━━━ RECORDS FOR THIS EXERCISE
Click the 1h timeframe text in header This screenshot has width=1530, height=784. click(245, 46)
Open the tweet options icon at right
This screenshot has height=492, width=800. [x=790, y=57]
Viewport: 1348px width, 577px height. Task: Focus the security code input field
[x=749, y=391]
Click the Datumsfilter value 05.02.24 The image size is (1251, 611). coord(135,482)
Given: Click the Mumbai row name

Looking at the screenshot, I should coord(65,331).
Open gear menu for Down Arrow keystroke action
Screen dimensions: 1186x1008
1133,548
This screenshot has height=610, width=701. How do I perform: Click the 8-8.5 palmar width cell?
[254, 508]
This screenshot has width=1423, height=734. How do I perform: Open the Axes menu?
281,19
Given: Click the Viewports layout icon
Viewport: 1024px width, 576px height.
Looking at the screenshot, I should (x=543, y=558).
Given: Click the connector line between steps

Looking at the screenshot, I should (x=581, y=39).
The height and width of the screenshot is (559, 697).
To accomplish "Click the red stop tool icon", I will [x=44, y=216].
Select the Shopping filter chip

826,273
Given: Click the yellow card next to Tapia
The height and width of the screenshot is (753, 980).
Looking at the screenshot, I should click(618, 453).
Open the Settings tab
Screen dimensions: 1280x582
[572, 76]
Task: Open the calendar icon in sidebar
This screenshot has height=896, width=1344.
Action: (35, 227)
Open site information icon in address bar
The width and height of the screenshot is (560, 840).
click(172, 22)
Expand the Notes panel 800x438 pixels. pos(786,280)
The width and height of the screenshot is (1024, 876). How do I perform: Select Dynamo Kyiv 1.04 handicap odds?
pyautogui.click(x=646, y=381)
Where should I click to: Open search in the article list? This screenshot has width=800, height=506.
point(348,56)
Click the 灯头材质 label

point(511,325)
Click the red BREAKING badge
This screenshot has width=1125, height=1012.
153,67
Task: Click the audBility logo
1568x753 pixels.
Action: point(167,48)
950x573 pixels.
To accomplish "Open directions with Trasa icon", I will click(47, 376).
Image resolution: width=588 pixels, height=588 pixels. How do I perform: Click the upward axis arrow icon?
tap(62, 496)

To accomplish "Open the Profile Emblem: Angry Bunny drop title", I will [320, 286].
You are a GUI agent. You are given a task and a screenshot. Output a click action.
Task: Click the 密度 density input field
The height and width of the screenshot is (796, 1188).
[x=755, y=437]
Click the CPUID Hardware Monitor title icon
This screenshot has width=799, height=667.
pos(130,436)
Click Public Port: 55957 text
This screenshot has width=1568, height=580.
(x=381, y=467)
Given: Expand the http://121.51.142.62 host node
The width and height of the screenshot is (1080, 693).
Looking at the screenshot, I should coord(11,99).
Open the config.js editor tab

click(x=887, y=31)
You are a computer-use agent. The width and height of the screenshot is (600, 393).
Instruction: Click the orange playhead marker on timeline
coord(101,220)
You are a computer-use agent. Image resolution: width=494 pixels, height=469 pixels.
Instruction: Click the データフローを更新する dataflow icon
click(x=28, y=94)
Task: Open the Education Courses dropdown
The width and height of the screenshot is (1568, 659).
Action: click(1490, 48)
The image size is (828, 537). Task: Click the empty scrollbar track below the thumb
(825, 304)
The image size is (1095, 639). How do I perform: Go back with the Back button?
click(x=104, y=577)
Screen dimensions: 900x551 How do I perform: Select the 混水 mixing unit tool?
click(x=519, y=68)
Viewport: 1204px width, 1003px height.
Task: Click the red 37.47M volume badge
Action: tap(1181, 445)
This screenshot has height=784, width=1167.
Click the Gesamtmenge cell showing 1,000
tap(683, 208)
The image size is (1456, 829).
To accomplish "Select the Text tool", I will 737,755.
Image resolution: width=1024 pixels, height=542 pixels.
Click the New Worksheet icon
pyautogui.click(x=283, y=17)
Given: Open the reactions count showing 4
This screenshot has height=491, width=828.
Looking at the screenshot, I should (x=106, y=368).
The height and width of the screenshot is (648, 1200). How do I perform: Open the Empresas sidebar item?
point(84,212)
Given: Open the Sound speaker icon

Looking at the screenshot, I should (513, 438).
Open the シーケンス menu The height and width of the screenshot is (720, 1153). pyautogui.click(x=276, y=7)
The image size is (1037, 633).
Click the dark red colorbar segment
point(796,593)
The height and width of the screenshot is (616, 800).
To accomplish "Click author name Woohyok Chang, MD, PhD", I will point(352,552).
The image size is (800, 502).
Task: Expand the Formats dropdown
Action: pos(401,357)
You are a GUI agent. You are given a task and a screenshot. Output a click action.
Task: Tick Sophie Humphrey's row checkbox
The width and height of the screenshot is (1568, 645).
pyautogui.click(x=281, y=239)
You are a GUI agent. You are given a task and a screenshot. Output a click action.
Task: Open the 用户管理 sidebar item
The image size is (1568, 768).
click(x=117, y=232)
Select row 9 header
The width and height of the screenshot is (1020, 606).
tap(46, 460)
━━━━━━
* YOUR INSTRUCTIONS: Print all of the data above, line for line and unchanged.

* WRITTEN ANSWER:
Click the 1h timeframe text in header This screenshot has width=1530, height=784. click(245, 46)
Open the tweet options icon at right
This screenshot has height=492, width=800. [x=790, y=57]
Viewport: 1348px width, 577px height. Task: Focus the security code input field
[x=749, y=391]
Click the Datumsfilter value 05.02.24 The image size is (1251, 611). coord(135,482)
Given: Click the Mumbai row name

Looking at the screenshot, I should coord(65,331).
Open gear menu for Down Arrow keystroke action
Screen dimensions: 1186x1008
1133,548
This screenshot has height=610, width=701. How do I perform: Click the 8-8.5 palmar width cell?
[254, 508]
This screenshot has width=1423, height=734. How do I perform: Open the Axes menu?
281,19
Given: Click the Viewports layout icon
Viewport: 1024px width, 576px height.
Looking at the screenshot, I should (x=543, y=558).
Given: Click the connector line between steps

Looking at the screenshot, I should (x=581, y=39).
The height and width of the screenshot is (559, 697).
To accomplish "Click the red stop tool icon", I will [x=44, y=216].
Select the Shopping filter chip

826,273
Given: Click the yellow card next to Tapia
The height and width of the screenshot is (753, 980).
Looking at the screenshot, I should click(618, 453).
Open the Settings tab
Screen dimensions: 1280x582
[572, 76]
Task: Open the calendar icon in sidebar
This screenshot has height=896, width=1344.
Action: (35, 227)
Open site information icon in address bar
The width and height of the screenshot is (560, 840).
click(172, 22)
Expand the Notes panel 800x438 pixels. pos(786,280)
The width and height of the screenshot is (1024, 876). How do I perform: Select Dynamo Kyiv 1.04 handicap odds?
pyautogui.click(x=646, y=381)
Where should I click to: Open search in the article list? This screenshot has width=800, height=506.
point(348,56)
Click the 灯头材质 label

point(511,325)
Click the red BREAKING badge
This screenshot has width=1125, height=1012.
153,67
Task: Click the audBility logo
1568x753 pixels.
Action: point(167,48)
950x573 pixels.
To accomplish "Open directions with Trasa icon", I will click(47, 376).
Image resolution: width=588 pixels, height=588 pixels. How do I perform: Click the upward axis arrow icon?
tap(62, 496)

To accomplish "Open the Profile Emblem: Angry Bunny drop title", I will [320, 286].
You are a GUI agent. You are given a task and a screenshot. Output a click action.
Task: Click the 密度 density input field
The height and width of the screenshot is (796, 1188).
[x=755, y=437]
Click the CPUID Hardware Monitor title icon
This screenshot has width=799, height=667.
pos(130,436)
Click Public Port: 55957 text
This screenshot has width=1568, height=580.
(x=381, y=467)
Given: Expand the http://121.51.142.62 host node
The width and height of the screenshot is (1080, 693).
Looking at the screenshot, I should coord(11,99).
Open the config.js editor tab

click(x=887, y=31)
You are a computer-use agent. The width and height of the screenshot is (600, 393).
Instruction: Click the orange playhead marker on timeline
coord(101,220)
You are a computer-use agent. Image resolution: width=494 pixels, height=469 pixels.
Instruction: Click the データフローを更新する dataflow icon
click(x=28, y=94)
Task: Open the Education Courses dropdown
The width and height of the screenshot is (1568, 659).
Action: click(1490, 48)
The image size is (828, 537). Task: Click the empty scrollbar track below the thumb
(825, 304)
The image size is (1095, 639). How do I perform: Go back with the Back button?
click(x=104, y=577)
Screen dimensions: 900x551 How do I perform: Select the 混水 mixing unit tool?
click(x=519, y=68)
Viewport: 1204px width, 1003px height.
Task: Click the red 37.47M volume badge
Action: tap(1181, 445)
This screenshot has height=784, width=1167.
Click the Gesamtmenge cell showing 1,000
tap(683, 208)
The image size is (1456, 829).
To accomplish "Select the Text tool", I will 737,755.
Image resolution: width=1024 pixels, height=542 pixels.
Click the New Worksheet icon
pyautogui.click(x=283, y=17)
Given: Open the reactions count showing 4
This screenshot has height=491, width=828.
Looking at the screenshot, I should (x=106, y=368).
The height and width of the screenshot is (648, 1200). How do I perform: Open the Empresas sidebar item?
point(84,212)
Given: Open the Sound speaker icon

Looking at the screenshot, I should (513, 438).
Open the シーケンス menu The height and width of the screenshot is (720, 1153). pyautogui.click(x=276, y=7)
The image size is (1037, 633).
Click the dark red colorbar segment
point(796,593)
The height and width of the screenshot is (616, 800).
To accomplish "Click author name Woohyok Chang, MD, PhD", I will point(352,552).
The image size is (800, 502).
Task: Expand the Formats dropdown
Action: pos(401,357)
You are a GUI agent. You are given a task and a screenshot. Output a click action.
Task: Tick Sophie Humphrey's row checkbox
The width and height of the screenshot is (1568, 645).
pyautogui.click(x=281, y=239)
You are a GUI agent. You are given a task and a screenshot. Output a click action.
Task: Open the 用户管理 sidebar item
The image size is (1568, 768).
click(x=117, y=232)
Select row 9 header
The width and height of the screenshot is (1020, 606).
tap(46, 460)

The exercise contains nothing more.